## [THE TASK]
Check every line of the data for the word "December", and copy those that have it.

+++++

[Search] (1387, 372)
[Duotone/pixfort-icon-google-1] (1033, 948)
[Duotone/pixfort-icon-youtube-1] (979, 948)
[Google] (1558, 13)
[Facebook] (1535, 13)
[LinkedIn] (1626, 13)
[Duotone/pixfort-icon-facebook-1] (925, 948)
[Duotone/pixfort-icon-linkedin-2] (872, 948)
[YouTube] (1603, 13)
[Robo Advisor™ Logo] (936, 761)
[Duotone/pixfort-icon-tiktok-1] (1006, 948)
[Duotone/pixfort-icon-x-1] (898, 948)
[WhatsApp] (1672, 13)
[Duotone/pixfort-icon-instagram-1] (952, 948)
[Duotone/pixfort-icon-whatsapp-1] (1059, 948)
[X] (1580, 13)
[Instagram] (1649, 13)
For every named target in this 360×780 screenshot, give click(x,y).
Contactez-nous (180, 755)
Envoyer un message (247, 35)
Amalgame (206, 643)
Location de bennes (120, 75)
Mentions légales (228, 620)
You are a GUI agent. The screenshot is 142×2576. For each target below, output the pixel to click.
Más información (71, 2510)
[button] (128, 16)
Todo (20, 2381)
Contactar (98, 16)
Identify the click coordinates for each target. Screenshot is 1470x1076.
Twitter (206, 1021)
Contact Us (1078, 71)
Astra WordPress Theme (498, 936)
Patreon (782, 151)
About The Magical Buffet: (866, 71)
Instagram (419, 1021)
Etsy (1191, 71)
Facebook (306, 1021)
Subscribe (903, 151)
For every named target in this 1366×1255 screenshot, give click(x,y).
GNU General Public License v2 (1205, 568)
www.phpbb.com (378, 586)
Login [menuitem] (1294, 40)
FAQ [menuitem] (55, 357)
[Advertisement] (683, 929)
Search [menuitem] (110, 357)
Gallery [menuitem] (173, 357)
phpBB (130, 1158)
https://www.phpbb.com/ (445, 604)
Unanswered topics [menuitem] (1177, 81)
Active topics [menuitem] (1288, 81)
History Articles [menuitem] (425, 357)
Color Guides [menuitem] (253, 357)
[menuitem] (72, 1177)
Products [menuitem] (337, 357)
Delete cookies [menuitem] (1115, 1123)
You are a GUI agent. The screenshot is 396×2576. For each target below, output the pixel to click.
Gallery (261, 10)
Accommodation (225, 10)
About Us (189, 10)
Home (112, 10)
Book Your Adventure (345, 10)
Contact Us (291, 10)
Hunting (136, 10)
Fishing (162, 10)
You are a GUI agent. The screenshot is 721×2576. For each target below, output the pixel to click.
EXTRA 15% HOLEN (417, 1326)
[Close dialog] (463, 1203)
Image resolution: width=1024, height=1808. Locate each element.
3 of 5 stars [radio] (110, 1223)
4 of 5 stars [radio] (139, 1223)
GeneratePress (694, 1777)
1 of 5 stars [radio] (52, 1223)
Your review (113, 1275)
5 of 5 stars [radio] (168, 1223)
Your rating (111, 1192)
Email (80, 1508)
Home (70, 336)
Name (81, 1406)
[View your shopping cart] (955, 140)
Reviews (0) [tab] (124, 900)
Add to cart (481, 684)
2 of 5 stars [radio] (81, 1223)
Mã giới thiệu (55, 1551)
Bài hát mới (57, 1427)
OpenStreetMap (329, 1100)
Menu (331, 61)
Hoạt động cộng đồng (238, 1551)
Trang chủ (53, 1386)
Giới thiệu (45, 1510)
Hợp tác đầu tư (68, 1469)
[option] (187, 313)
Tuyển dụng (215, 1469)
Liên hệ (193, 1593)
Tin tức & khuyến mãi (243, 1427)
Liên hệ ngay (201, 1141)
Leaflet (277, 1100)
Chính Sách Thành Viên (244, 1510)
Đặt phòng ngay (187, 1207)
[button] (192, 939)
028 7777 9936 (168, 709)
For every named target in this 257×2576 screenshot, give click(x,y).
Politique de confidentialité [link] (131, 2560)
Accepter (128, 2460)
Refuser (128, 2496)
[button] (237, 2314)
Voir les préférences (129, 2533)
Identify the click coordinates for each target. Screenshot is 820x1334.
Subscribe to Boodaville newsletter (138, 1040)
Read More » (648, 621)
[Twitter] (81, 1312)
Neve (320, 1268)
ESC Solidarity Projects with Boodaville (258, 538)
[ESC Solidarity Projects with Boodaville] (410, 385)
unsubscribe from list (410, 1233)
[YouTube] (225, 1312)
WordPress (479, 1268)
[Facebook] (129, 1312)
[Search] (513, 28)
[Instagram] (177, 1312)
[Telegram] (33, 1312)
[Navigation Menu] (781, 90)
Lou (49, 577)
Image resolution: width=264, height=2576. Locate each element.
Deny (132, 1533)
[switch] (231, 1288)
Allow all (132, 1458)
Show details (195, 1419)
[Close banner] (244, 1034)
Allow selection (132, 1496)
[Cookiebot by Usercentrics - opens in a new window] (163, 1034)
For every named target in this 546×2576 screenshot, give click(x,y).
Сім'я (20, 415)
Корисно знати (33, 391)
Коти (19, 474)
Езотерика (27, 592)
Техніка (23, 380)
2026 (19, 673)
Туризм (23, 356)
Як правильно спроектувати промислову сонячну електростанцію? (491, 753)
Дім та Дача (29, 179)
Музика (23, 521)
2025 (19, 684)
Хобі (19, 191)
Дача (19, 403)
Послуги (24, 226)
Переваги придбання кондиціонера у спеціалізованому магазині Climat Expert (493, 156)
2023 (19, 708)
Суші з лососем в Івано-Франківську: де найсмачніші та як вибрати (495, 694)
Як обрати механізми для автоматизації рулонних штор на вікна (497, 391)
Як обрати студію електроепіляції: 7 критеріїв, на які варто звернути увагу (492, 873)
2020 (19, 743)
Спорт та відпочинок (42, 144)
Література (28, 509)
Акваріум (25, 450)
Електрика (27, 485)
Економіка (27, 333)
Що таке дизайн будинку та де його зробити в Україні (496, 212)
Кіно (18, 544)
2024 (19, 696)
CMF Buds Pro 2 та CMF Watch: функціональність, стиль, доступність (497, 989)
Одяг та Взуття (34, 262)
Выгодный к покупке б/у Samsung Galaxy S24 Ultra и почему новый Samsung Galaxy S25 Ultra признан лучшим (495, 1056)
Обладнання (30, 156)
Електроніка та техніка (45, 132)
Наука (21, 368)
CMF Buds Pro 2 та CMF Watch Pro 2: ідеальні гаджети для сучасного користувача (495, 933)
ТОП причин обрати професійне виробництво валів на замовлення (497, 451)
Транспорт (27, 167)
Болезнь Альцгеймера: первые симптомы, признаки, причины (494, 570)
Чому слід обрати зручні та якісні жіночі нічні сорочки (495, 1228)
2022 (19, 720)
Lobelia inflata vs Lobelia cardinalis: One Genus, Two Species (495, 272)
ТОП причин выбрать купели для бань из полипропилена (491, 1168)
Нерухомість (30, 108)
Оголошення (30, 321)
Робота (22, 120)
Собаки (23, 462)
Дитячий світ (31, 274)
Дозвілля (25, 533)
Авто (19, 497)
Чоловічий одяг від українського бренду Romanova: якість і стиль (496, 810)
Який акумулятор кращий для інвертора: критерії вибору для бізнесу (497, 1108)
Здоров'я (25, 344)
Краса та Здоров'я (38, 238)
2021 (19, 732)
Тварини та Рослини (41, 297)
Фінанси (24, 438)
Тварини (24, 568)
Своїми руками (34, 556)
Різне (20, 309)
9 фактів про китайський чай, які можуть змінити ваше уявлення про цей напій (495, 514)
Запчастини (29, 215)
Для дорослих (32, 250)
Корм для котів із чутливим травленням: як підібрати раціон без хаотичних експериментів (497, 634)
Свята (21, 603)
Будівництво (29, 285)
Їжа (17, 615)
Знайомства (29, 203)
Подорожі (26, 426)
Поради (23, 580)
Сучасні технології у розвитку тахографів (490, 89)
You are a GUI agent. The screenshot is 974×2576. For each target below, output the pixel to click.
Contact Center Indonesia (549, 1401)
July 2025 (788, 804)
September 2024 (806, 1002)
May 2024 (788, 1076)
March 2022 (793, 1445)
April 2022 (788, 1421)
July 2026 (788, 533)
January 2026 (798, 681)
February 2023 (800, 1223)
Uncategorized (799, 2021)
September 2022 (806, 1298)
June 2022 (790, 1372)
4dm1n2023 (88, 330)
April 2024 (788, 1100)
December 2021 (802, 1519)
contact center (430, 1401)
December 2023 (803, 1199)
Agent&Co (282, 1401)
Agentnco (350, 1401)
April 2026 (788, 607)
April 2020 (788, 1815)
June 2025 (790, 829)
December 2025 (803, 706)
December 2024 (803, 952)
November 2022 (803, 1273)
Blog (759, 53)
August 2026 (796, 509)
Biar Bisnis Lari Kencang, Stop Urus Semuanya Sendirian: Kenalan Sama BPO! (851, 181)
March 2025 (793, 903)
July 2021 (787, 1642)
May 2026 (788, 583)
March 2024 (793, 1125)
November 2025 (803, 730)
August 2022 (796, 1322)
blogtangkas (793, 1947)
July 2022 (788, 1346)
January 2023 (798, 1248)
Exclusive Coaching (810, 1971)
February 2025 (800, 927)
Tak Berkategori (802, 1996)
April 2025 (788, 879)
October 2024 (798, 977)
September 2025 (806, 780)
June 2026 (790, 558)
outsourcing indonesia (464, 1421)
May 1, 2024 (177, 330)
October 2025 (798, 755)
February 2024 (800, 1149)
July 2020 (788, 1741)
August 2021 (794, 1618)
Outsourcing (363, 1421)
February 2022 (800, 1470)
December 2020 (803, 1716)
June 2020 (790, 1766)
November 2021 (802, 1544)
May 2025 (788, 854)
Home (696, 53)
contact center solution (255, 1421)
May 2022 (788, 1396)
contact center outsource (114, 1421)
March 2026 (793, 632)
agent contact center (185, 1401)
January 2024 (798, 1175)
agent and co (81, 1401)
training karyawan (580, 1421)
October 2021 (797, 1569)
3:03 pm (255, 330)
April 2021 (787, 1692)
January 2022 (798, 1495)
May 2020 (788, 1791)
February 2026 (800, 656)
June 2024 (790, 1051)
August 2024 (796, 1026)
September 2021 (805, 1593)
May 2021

+++++

## [ANSWER BELOW]
December 2021 (802, 1519)
December 2023 (803, 1199)
December 2025 (803, 706)
December 2024 (803, 952)
December 2020 (803, 1716)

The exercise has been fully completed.